The modern definition of a "strong female character" is to basically take a beautiful woman and make her act and talk exactly like a man, to have her fly around and do kungfu and whip about heavy weaponry in a nonchalant fashion fully incongruous with the fact that the actress in question probably barely weighs a hundred pounds. Hughes' older work, however, is a far more believable and far more complex approach to the strong female protagonist. The character at the center of the action in The Blackbirder, Julie Guilles, behaves and thinks largely as a woman of the era might -- a psychological realness that comes, no doubt, from the fact that the character is being written by an actual woman, rather than by a twenty-something male screenwriter with very little life experience. Julie Guilles is feminine, but there's nothing in that, that makes her the least bit weak. She gets tired, confused, and makes wrong decisions, but all of that has more to do with being an actual, believable human character than it does with gender.

Julie has been living a modest but comfortable existence in New York City, and no one around her knows her true identity, or that she was previously being raised by a wealthy French family and had to flee the country as the German army swept through it. Although she has American parents, she is functionally French and without any American passport or papers, so she does her best to keep a low profile amid the growing paranoia over Axis spies in the United States. Her simple life falls to pieces when she runs into an old acquaintance from Paris, who after their meeting, ends up dead outside her apartment. Afraid that whoever killed him might be interested in her, and doubly afraid of going to the police for fear of showing up on the FBI radar and ending up in an internment camp or deported, Julie decides to go on the run. The appearance of her old acquaintance also puts her on to the fact their long lost love is still alive and, it seems, involved in some way with a "blackbird" operation -- flying European refugees clandestinely into America over the Mexican border.

She decides to travel across the country to Santa Fe, to a location she finds in the dead man's address book, presumably that of the blackbirder who can reunite her with her lover and spirit them to safety before the police and FBI link the murder to Julie and uncover the thin veil of disguises she's employed to protect herself. Unfortunately, it looks like someone might be following her as she makes her way by train, bus, and car across America, and before too long, she discovers that there's a lot more going on around her than just a murder.

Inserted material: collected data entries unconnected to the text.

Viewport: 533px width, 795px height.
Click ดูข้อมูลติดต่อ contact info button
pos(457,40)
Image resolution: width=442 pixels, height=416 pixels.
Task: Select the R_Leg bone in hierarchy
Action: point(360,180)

Hughes' characters are expertly drawn, and the author creates an incredibly submersive feeling of desperation and paranoia in the story. Everyone is believably sinister, and Hughes' exploration of Julie's mental state as she attempts to navigate the murky waters of subterfuge, secret identities, and espionage in which she finds herself is razor sharp. It doesn't take too long for the reader to become just as wary and just as suspicious of every pair of eyes the story introduces. Julie is a wonderful protagonist, competent and determined, but also prone to despair and simple weariness -- traits that make her both likeable and believable, far more so than the gun-toting comic book characters of today's entertainment. Hughes relies on one of the most effective tricks -- that of putting a very normal person into an extraordinary situation, then allowing the reader to watch the character rise to the occasion.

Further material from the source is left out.